The American Jewish leader says “we are not waving a big stick. Our attitude is: “What can we do to help?” and the Agency officials themselves accept our interest and advice in this spirit.” He added that “if we see there is no response, we will report back to the Board of Governors but we hope for progress.” Adelman hinted he was pinning high hopes on the new chairman of the Jewish Agency executive and of its aliya and absorption department, Pinhas Sapir, who has a reputation for getting things done.


The committee did not mince words in its resolutions submitted to the Assembly. The first resolution began with a harsh preamble: “Since many of the problems confronting immigrants are not dealt with adequately…”, and the words “in-adequate” and “not adequate” reappeared in the second and third resolutions dealing with housing and employment for newcomers. The committee called forcefully for closer coordination between the Agency and the various government ministries. “…in order to establish the most effective means for delivering comprehensive, coordinated and dignified services to aid immigrants.”
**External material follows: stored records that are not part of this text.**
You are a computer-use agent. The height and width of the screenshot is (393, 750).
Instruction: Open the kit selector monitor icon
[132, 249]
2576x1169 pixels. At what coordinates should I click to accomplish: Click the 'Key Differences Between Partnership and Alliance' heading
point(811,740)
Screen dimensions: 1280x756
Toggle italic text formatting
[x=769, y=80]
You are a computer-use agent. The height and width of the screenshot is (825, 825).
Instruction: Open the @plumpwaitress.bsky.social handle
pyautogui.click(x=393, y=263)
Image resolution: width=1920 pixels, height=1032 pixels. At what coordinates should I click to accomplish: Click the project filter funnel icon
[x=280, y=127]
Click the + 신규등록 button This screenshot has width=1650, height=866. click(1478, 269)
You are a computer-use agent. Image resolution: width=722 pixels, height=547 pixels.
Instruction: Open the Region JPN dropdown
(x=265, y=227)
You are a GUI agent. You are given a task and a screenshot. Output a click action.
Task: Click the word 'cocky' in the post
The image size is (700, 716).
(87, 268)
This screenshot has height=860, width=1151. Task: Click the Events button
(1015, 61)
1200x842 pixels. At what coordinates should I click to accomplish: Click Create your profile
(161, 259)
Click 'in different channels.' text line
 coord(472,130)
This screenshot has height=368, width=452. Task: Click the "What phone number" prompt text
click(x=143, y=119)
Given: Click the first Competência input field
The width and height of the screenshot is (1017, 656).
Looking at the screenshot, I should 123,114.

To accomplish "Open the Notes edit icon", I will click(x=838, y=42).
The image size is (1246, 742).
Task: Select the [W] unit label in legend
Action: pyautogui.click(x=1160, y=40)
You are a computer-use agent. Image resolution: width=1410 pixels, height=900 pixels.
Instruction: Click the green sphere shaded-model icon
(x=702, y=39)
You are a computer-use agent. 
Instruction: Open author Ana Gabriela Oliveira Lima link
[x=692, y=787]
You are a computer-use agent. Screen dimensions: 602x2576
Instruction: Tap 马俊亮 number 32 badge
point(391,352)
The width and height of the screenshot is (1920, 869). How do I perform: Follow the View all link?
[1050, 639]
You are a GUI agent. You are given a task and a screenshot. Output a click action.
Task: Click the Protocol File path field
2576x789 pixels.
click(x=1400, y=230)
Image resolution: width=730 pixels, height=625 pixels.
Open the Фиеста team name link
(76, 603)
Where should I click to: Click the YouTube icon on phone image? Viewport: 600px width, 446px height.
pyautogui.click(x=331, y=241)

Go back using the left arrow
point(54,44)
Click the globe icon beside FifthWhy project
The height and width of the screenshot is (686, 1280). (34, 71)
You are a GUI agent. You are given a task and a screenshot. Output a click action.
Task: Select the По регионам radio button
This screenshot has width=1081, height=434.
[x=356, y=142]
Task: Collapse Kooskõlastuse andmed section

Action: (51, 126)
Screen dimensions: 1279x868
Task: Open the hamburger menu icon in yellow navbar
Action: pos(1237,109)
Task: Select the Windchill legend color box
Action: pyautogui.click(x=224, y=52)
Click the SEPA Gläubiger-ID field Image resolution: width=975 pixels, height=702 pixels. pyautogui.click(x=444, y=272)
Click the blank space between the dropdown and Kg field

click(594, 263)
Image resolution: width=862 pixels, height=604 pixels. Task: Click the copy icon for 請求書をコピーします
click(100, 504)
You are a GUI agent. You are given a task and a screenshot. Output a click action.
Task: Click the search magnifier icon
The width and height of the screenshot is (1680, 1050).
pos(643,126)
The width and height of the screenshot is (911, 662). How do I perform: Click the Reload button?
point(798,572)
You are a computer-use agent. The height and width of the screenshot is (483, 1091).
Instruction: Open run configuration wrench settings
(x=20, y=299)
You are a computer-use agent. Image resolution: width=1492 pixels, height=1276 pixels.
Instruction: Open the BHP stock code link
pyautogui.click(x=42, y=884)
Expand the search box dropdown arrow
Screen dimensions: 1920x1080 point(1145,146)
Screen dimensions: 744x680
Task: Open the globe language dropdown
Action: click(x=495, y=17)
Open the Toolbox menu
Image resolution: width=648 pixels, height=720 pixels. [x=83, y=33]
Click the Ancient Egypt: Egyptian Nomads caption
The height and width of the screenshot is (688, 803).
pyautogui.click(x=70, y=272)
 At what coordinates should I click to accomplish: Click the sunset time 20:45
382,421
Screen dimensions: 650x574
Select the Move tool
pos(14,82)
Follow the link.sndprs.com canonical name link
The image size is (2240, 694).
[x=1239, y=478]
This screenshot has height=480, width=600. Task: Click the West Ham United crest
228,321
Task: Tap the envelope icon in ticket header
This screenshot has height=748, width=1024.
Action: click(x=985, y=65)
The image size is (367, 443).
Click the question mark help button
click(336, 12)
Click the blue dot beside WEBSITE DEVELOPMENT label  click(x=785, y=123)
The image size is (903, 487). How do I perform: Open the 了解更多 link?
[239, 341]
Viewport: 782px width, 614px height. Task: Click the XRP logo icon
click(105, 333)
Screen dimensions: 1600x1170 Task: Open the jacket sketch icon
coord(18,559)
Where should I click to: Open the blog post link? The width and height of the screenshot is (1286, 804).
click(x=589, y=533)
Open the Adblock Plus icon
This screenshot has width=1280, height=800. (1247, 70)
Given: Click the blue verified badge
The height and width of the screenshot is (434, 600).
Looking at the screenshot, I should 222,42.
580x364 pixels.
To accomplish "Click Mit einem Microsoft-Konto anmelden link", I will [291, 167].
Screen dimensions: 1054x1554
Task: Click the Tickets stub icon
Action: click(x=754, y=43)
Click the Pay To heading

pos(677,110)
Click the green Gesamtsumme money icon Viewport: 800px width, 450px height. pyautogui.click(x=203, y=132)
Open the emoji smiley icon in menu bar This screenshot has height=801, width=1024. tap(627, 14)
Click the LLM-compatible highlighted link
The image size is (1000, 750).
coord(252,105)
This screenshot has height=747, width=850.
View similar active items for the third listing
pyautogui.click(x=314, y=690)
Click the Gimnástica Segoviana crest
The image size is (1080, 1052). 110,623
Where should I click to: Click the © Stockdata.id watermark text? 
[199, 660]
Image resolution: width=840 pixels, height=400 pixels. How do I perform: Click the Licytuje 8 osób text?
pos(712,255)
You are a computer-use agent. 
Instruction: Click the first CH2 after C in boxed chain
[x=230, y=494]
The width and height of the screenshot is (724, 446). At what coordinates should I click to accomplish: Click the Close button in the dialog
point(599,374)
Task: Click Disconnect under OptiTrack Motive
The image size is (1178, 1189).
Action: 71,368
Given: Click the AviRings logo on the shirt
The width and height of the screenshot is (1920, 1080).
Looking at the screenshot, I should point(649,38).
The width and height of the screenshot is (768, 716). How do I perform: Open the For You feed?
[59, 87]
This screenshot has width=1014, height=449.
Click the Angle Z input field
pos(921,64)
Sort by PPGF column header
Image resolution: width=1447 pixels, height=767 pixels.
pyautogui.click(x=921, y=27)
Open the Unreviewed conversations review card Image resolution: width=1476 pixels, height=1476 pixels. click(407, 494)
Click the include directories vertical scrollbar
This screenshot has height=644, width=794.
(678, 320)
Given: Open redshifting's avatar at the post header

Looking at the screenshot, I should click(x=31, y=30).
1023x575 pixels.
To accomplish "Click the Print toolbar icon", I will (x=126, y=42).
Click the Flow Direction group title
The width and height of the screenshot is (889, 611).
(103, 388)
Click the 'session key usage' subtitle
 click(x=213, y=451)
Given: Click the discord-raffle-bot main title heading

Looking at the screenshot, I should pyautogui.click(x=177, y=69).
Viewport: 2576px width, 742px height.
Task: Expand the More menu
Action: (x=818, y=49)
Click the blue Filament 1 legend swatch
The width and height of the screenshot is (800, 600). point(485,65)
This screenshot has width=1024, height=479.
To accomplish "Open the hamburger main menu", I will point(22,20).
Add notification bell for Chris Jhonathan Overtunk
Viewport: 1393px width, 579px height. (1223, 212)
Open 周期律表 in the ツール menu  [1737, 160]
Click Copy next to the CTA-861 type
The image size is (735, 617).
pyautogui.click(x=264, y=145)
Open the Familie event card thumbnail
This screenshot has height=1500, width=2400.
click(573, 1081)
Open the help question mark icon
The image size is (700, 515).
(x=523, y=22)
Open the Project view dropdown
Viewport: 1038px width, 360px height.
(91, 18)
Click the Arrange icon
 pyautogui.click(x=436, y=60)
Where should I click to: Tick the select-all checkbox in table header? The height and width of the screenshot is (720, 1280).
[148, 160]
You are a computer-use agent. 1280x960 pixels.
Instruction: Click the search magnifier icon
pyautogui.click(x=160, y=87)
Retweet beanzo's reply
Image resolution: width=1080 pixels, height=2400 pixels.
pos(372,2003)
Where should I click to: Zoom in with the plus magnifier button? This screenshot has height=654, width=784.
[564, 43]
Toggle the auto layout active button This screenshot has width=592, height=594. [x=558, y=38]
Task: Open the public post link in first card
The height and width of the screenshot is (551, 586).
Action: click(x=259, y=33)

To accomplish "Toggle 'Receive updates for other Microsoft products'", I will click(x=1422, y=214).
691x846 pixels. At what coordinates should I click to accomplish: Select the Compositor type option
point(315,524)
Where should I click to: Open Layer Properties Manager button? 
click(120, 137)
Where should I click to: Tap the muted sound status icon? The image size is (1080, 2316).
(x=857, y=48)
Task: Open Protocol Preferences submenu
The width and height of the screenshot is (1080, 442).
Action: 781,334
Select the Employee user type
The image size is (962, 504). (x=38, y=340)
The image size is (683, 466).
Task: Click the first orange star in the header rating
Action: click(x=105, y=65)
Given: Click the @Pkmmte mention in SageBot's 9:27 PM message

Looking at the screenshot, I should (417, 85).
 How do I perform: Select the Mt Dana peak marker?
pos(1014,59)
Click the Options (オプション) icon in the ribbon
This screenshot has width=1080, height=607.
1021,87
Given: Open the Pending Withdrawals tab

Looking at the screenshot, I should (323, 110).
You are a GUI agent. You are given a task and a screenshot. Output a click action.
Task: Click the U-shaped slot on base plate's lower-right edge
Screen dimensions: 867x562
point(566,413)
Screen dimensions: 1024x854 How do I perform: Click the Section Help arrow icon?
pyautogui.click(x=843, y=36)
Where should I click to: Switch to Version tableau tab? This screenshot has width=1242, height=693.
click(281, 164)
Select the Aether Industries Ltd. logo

Adelman’s 80-member committee detected widespread apathy in Israel towards aliya and devised a revolutionary approach to counter this phenomenon. The committee urged that “immigration and absorption” become “a new interdisciplinary academic specialty (in the universities) occupying the same stature as economics, political science or sociology….A special task force should be developed by the Jewish Agency to develop such a program.”


Further, and on a more general level, the committee recommended “a national public effort and educational campaign to mobilize opinion in Israel” on the importance of aliya to the State and its people. Here, too, the committee envisaged a leading role for the Jewish Agency, which “should take the initiative…to mount such an expanded effort.” The media, schools, women’s groups, professional organizations and youth movements should all be encompassed in this massive new effort, the committee urged.

Adelman explained his committee’s sensitivity awareness, In fact expertise in aliya and absorption matters by its composition and by the work which its five sub-committees put in on a year-round basis. Recent olim, from Russia and from the West and the East, are among the committee’s membership. They are drawn from a broad cross-section and are able to depict graphically the various problems confronting the young, the aged, the single, the professional and all the various categories of immigrants.

Adelman, a member of the Board of the Jewish Telegraphic Agency, was appointed chairman last January and the sub-committees were set up in March. Working under his coordination, they prepared detailed and accurate reports, based on expert evidence and their own observations in the field, on such aspects of klita as social services, klita of the elderly, absorption centers, loans for olim, etc., which the full committee was able to study in advance of the June Assembly meeting. The severely practical and relevant resolutions were the result–and Adelman sees these as “only the beginning.” The committee will now continue, with follow-up and constant re-examination of the problems and suggested solutions.